No terceiro dia do 31.º Congresso Nacional de Medicina Interna (CNMI), a sessão “Atualidade da Edição Médica em Portugal” abriu a programação da tarde com uma reflexão crítica sobre o panorama editorial científico nacional. Moderada por José Mariz e Helena Donato, editores da Revista Medicina Interna (RPMI), a mesa-redonda contou com a participação de Tiago Villanueva, Diretor-Adjunto e Editor da Acta Médica Portuguesa, publicação oficial da Ordem dos Médicos.
Na intervenção inicial, Helena Donato apresentou o tema “Inteligência Artificial Generativa: o presente e o futuro nas publicações científicas”, destacando os desafios, as questões éticas e os cuidados indispensáveis na adoção destas ferramentas no contexto editorial.
Com base nas recomendações do International Committee of Medical Journal Editors (ICMJE), foi referido que os autores podem usar IA generativa na redação de artigos científicos, desde que cumpram critérios rigorosos: devem ser transparentes sobre quando e como a utilizam, supervisionar e controlar o seu uso, e verificar cuidadosamente todo o conteúdo gerado, uma vez que estas ferramentas podem cometer erros ou omitir informações relevantes.
Helena Donato sublinhou ainda que a IA generativa deve ser usada apenas para melhorar a clareza e legibilidade do texto, sem nunca substituir as responsabilidades dos autores humanos. Reforçou também que estas ferramentas não podem ser consideradas autoras, uma vez que não cumprem os critérios formais de autoria científica definidos internacionalmente. “De facto, a IA pode ser um complemento poderoso, mas nunca um substituto. Aliás, há estudos que provam que quem beneficia mais com as ferramentas de IA são as pessoas que já eram boas, que conseguem rentabilizá-la e não se deixam dominar por ela. Os fracos continuam a ser fracos, porque tomam aquilo por verdadeiro e não acrescentam nada. Por isso, nós temos de saber que elas existem e temos de criar este ecossistema harmonioso”, referiu a especialista.
De seguida, Tiago Villanueva refletiu sobre “Os Desafios do Peer Review”, centrando-se nas problemáticas atuais da edição médica, com especial destaque para a escassez de revisores científicos disponíveis. Para responder a este desafio, enumerou várias estratégias possíveis, como a consulta de referências bibliográficas, a utilização de ferramentas e bases de dados específicas, o envolvimento do Conselho Editorial, o convite a autores previamente publicados na revista, a solicitação de sugestões por parte de revisores que recusaram o convite, o reaproveitamento de revisores anteriores e, ainda, a criação de uma base de dados própria de revisores. “É notório que as revistas científicas têm cada vez mais dificuldade em recrutar revisores.

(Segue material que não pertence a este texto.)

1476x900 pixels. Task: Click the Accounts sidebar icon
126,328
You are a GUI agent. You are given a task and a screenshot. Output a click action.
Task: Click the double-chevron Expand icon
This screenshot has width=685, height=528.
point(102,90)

As várias revistas têm utilizado métodos como a estratégia da Ata Médica, contudo é necessário mais reconhecimento para os revisores, mais incentivos não financeiros”.
José Mariz adotou uma perspetiva semelhante aos seus colegas de mesa, referindo que “editar é cultura científica e é do mais elevado que o ser humano pode fazer, que é partilhar o conhecimento com os outros”. Por outro lado, deixou a mensagem que “nós estivemos a falar de Inteligência Artificial, mas o que temos de ter é IA Colaborativa. A IA vai ajudar a colaborar, potenciar e democratizar quem não tem tanto acesso a ferramentas de investigação e poder ter acesso mais rápido ao conhecimento. O lado negativo é quando usamos a IA sem ser colaborativamente, como substituto. Não pode ser algo substituto, tem de ser algo potenciador e não anulador, mas é esse o perigo”.